[CONSEGNA 1]
Rispondi alle domande seguenti in base al brano su Colossesi 2:
(a) Secondo il brano, dove risiede la pienezza di Dio?
(b) A quali esseri il brano nega la pienezza di Dio?
(c) Da quale passo è tratta la citazione "in lui siete stati riempiti"?
[CONSEGNA 2]
Indica se ciascuna affermazione concorda con il brano su Colossesi 2:
(a) In Col 2, 9 Paolo usa un concetto proprio dello gnosticismo.
(b) La pienezza di cui parla il brano può essere in qualche modo partecipata dagli uomini.
[CONSEGNA 3] Riscrivi la parte del brano su Colossesi 2 che parte da "Alla luce di" e termina con "Col 2, 10).", mettendo "spiriti celesti" al posto di "angeli".

[ESTRATTO DEL DOCUMENTO]
....
Alla luce di questa impostazione quando Paolo in Col 2, 9 afferma che in Cristo “abita corporalmente la pienezza della divinità”, cioè il “Pleroma”, non usa un concetto che sarà proprio dello gnosticismo, ma intende affermare che solo nel Cristo incarnato (“corporalmente”) risiede la pienezza di Dio, la quale, quindi, non è propria degli angeli, dei Troni o Dominazioni (Arconti) e tanto meno degli eoni del futuro gnosticismo. Ma c’è di più: sorprendentemente questa “pienezza” può essere, in un certo modo, partecipata dalle creature, cioè dagli uomini carnali ("in lui siete stati riempiti", Col 2, 10).
....
[DATI DI PARTENZA]

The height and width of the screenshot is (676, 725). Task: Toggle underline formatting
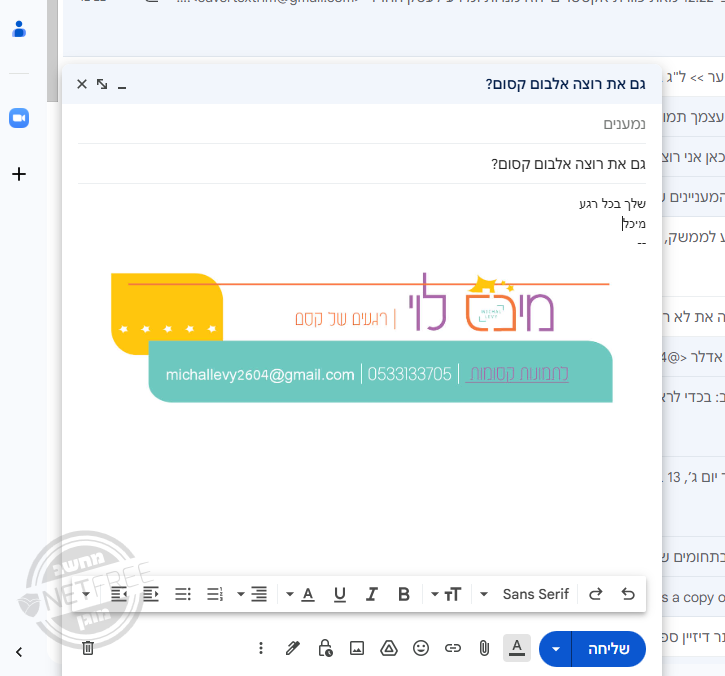tap(340, 594)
....
[SOLUZIONE 1]
(a) Solo nel Cristo incarnato ("corporalmente").
(b) Agli angeli, ai Troni o Dominazioni (Arconti) e, tanto meno, agli eoni del futuro gnosticismo.
(c) Da Col 2, 10.

[SOLUZIONE 2]
(a) No: "non usa un concetto che sarà proprio dello gnosticismo".
(b) Sì: "questa “pienezza” può essere, in un certo modo, partecipata dalle creature, cioè dagli uomini carnali".

[SOLUZIONE 3]
Alla luce di questa impostazione quando Paolo in Col 2, 9 afferma che in Cristo “abita corporalmente la pienezza della divinità”, cioè il “Pleroma”, non usa un concetto che sarà proprio dello gnosticismo, ma intende affermare che solo nel Cristo incarnato (“corporalmente”) risiede la pienezza di Dio, la quale, quindi, non è propria degli spiriti celesti, dei Troni o Dominazioni (Arconti) e tanto meno degli eoni del futuro gnosticismo. Ma c’è di più: sorprendentemente questa “pienezza” può essere, in un certo modo, partecipata dalle creature, cioè dagli uomini carnali ("in lui siete stati riempiti", Col 2, 10).